Kerrey and Tom Harkin and Paul Tsongas and Jerry Brown fretted about Clinton, but on the eve of the nation’s first primary, the governor of Arkansas knew his main foe was the media, the hive of reporters interposing itself between him and the voters. He knew he had to escape the incessant questions about Gennifer Flowers and her impact on the polls, escape questions about how he had eluded the military draft three decades ago. He had to get back to talk about about the economy, to showing that he was not a slick, draft-dodging male bimbo. So Clinton struggled to bypass the media middleman. Twice he purchased a half-hour on local TV to take direct questions from viewers. HIs staff distributed twenty-thousand video tapes to voters. He appeared at rallies all over the state. Clinton was determined to meet some voters.

He did not always succeed. He was trapped in a new version of a familiar pastime: the Political Insider Game. Novelist and essayist Joan Didion, who dropped in on the 1988 presidential campaign as if she were visiting another planet, wrote this in the November 1988 New York Review of Books.

When we talk about the process, then, we are talking, increasingly, not about “the democratic process,” or the general mechanism affording the citizens of a state a voice in its affairs, but the reverse: a mechanism seen as so specialized that access to it is correctly limited to its own professionals, to those who manage policy and those who report on it, to those who run the polls and those who quote them, to those who ask and those who answer the questions on the Sunday shows, to the media consultants, to the columnists, to the issues advisers, to those who give the off-the-record breakfasts and to those who attend them; to that handful of insiders who invent, year in and year out, the narrative of public life… What strikes one most vividly about such a campaign is precisely its remoteness from the life of the rest of the country.
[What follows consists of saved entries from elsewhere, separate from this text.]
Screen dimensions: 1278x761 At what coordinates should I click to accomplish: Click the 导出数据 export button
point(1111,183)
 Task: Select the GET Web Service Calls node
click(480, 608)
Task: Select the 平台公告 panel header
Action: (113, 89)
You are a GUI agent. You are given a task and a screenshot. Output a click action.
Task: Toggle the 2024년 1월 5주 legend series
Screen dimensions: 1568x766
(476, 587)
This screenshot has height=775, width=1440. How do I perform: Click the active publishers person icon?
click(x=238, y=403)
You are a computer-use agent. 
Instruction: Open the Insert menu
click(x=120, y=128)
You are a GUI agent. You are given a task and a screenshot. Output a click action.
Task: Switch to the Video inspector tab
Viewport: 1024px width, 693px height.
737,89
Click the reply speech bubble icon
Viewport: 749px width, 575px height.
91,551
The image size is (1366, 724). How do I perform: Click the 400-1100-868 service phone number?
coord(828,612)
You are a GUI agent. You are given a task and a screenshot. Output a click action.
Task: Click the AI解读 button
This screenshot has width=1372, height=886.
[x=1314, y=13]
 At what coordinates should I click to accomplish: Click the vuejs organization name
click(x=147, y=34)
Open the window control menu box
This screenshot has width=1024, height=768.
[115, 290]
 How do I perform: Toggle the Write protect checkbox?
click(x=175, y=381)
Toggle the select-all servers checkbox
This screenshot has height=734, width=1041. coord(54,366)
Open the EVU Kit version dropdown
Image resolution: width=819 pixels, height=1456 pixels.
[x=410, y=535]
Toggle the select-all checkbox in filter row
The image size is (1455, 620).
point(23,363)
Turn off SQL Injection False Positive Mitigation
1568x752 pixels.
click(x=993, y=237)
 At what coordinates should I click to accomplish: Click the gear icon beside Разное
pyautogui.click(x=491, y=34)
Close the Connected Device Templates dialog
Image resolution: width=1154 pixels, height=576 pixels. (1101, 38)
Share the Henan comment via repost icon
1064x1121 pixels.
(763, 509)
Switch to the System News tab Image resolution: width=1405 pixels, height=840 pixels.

…Which brings us to Act Two of the 1992 campaign: post-Perot. The date citizens first froze the attention of the press and the candidates was February 20, 1992, the night H. Ross Perot appeared on CNN’s “Larry King Live” viewer call-in show. Asked if her were “any scenario in which you would run for president” Perot responded that he might — if citizens in each of the fifty states organized and “on your own” got his name on the ballot.

Perot was treating citizens as participants, not spectators, much as FDR did with his fireside radio chats in the 1930s. Perot told King he wished “that everybody in this country would start acting like an owner,” and recognizing the power of technology to eliminate the press or party middleman. By using satellites, he could stay home and take to voters all over America, bypassing the networks and the “boys on the bus.” He could take some of the frantic quality out of a campaign, the hopscotching from airport to airport, the mindless photo ops. One day, Perot knew, citizens would be able to vote at home. One day soon they could have what he called an “electronic town hall.” If he were elected president, Perot said, the first thing he would do would be to create a direct democracy through electronic town halls.”